RTA Considering New Policy to Engage Transit Riders

January 23, 2014

For the past year, Ride has worked closely with a group of dedicated riders, community leaders and bus drivers to research and develop a policy proposal for the RTA to create a standing riders advisory committee. Reforming the RTA’s public engagement process emerged as a top priority of community members at the February 2013 Equity Caucus hosted by the Foundation for Louisiana, the Greater New Orleans Foundation and JP Morgan Chase Community Giving.

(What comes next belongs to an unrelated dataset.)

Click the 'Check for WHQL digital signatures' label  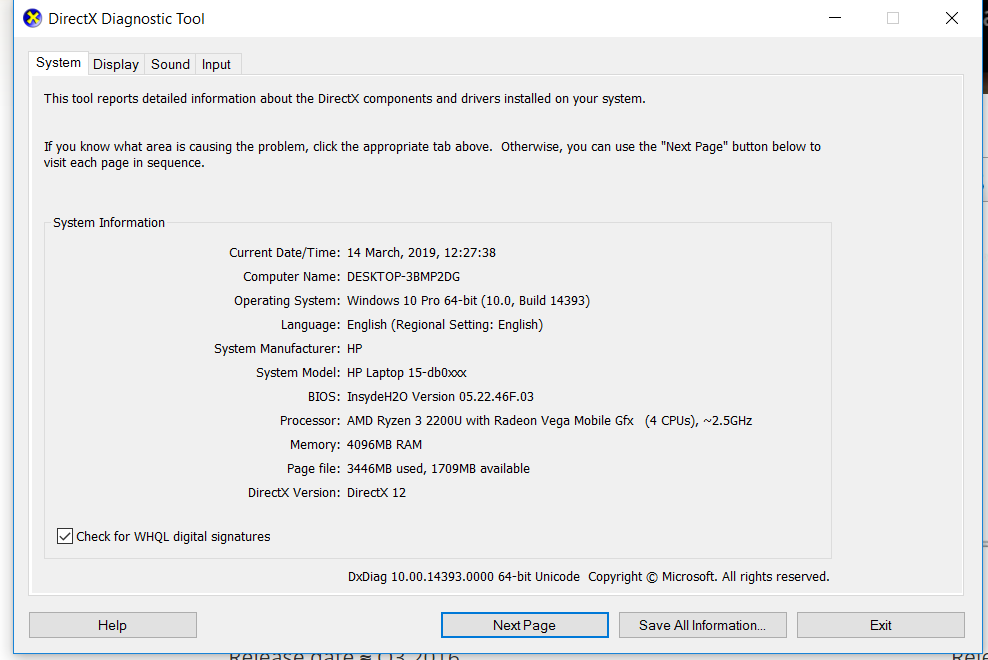[x=173, y=536]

After 10 working group meetings, and 2 in-depth discussions with RTA Board Chair Sal Longoria and Veolia staff members Judith Dangerfield and Stefan Marks, on Tuesday, the Regional Transit Authority’s Board of Commissioners will formally consider the adoption of a standing Riders Advisory Committee at the agency.

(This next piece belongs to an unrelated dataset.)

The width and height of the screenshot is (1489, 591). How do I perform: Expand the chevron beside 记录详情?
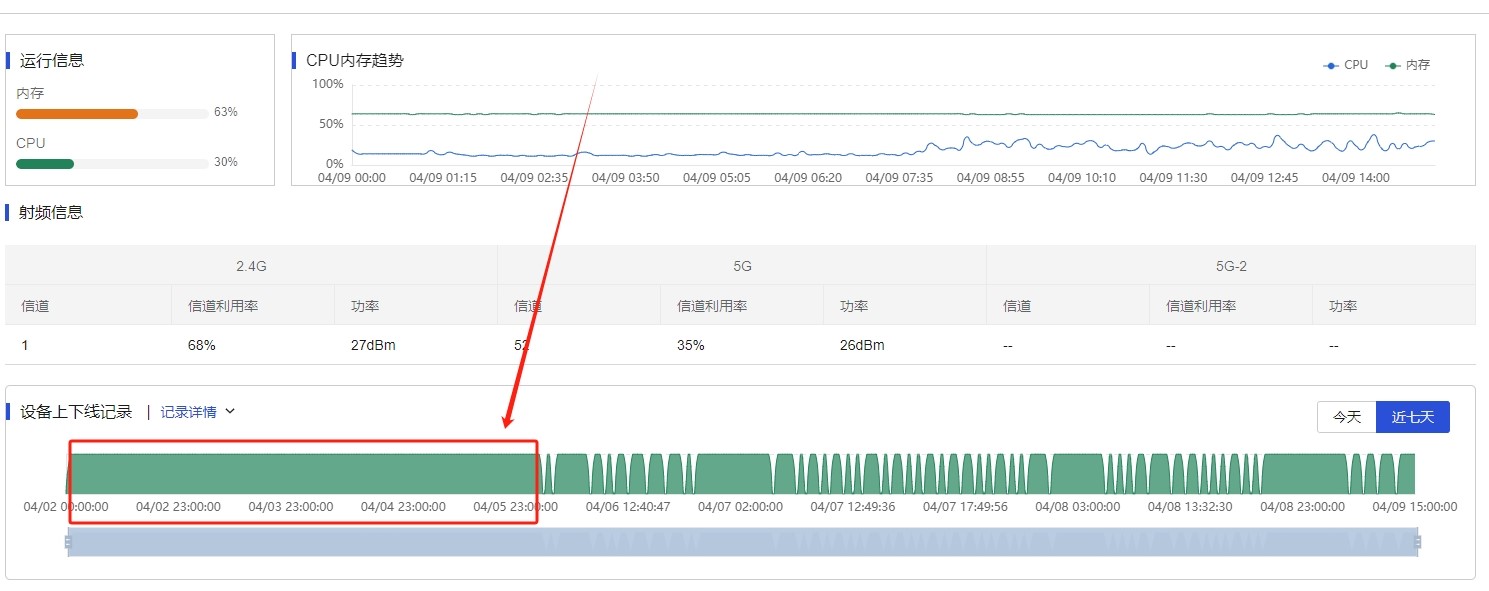(230, 411)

Will the RTA bring riders on board?Join us at the next Board of Commissioners meeting on Tuesday, January 28th to speak out in support of adopting a Riders Advisory Committee at the RTA.

*the Board meeting on Jan 28th has been cancelled due to inclement weather. We will announce the date of the rescheduled meeting on our Twitter and Facebook feeds. 

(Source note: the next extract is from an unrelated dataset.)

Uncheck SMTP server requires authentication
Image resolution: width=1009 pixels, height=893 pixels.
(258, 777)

What is a Rider’s Advisory Committee? 

In transit agencies across the country, Riders advisory committees go by many names – stakeholders, working groups, public involvement groups, etc., but they are all composed of a representative group of stakeholders that meets regularly to discuss issues of common concern. For the Regional Transit Authority, a riders advisory committee could be involved in planning major service changes, establishing goals and priorities for future transit expansion and more.

Why does it matter?

When projects and plans are not reflective of community priorities, transit agencies may encounter public image issues and be viewed as unresponsive to the people they serve. Distrust builds when riders feel disenfranchised during major transit decisions that will affect their daily lives, and the riding community may then become apathetic, believing they are powerless in their ability to improve the situation.

With a Riders Advisory Committee in place, there is a clear venue for riders to voice their concerns, share their ideas, and provide proactive input on major plans and decisions. The committee forms the backbone of a transit agency’s public engagement program, offering many benefits to both the agency and transit riders.

Benefits of a Riders Advisory Committee:

  • Continuity: Agencies and committee members are provided with the opportunity to meet with the same group of people over time.
  • Depth: Issues can be discussed with community members in more depth and detail, which allows for more technical information to be shared and incorporated into the rider input and decision-making process.
  • Education: Stakeholders have the opportunity to hear and learn from differing points of view and can increase the understanding of issues.
  • Collaboration: The formation of relationships over time supports and encourages stakeholders to engage in collaborative problem solving.
  • Community Liaisons: Committee members can act as community liaisons helping to get word out about the transit agency’s plans and projects and collecting feedback for the agency.
  • Plans and Projects Responsive to Community Needs: Transit agencies plans and projects can be designed to better respond to community needs when a riders advisory committee helps to shape those plans and projects.

Come out to the RTA Board meeting on Tuesday to help us support this historic vote!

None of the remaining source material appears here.